Enigmatic, fascinating, beautiful... For the first time in Rome at the Capitoline Museums the famous Self-portrait of the Tuscan master.
The Self-portrait, the only one recognized by the artist, is part, together with other twelve drawings signed by Leonardo da Vinci, of the precious collection of XV-XIX century Italian and foreign works of art of the Royal Library of Turin, acquired by King Carlo Alberto in 1839 from the antique dealer Giovanni Volpato.
Perhaps the world's most popular drawing, is the protagonist of an exhibition that brings for the first time in Rome the masterpiece of the artist's maturity, after a new diagnostic testing and a "non-invasive” intervention made by restorers of the ICRCPAL, Istituto Centrale per il Restauro e la Conservazione del Patrimonio Archivistico e Librario di Roma.

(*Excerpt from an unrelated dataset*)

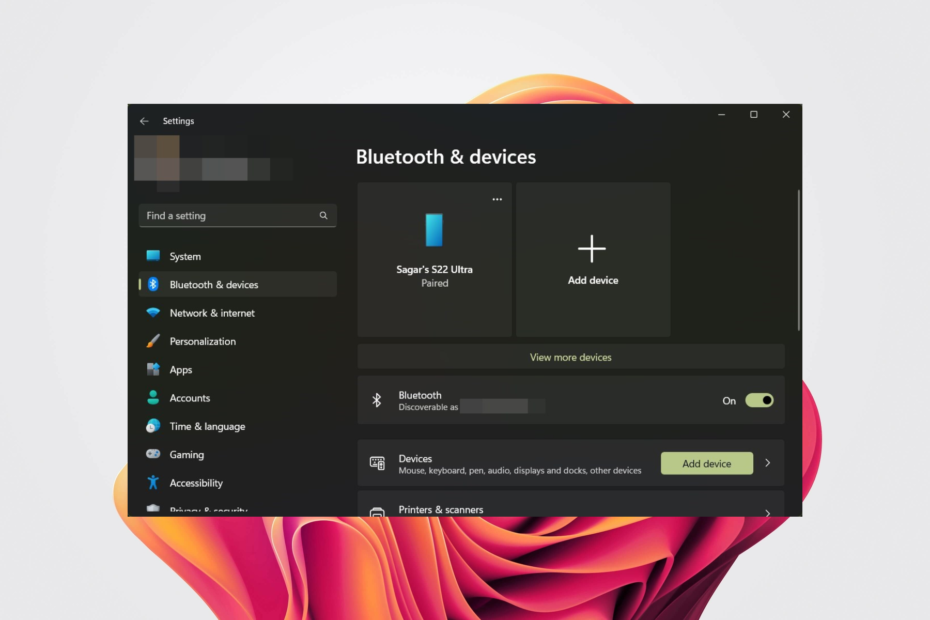Click View more devices
930x620 pixels.
(x=571, y=357)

Before finding themselves face to face with the historical portrait, in three sections of the exhibition, the visitors – caught by the hypnotic gaze and timeless of Leonardo – will have the chance to read like a novel the most important events of the life of the artist from Vinci, the controversial and fascinating events that accompanied the work over the centuries and the characteristics of the sanguigne technique used by Leonardo. The self-portrait is also narrated through three valuable audiovisual documents provided by Rai Teche and Istituto Luce.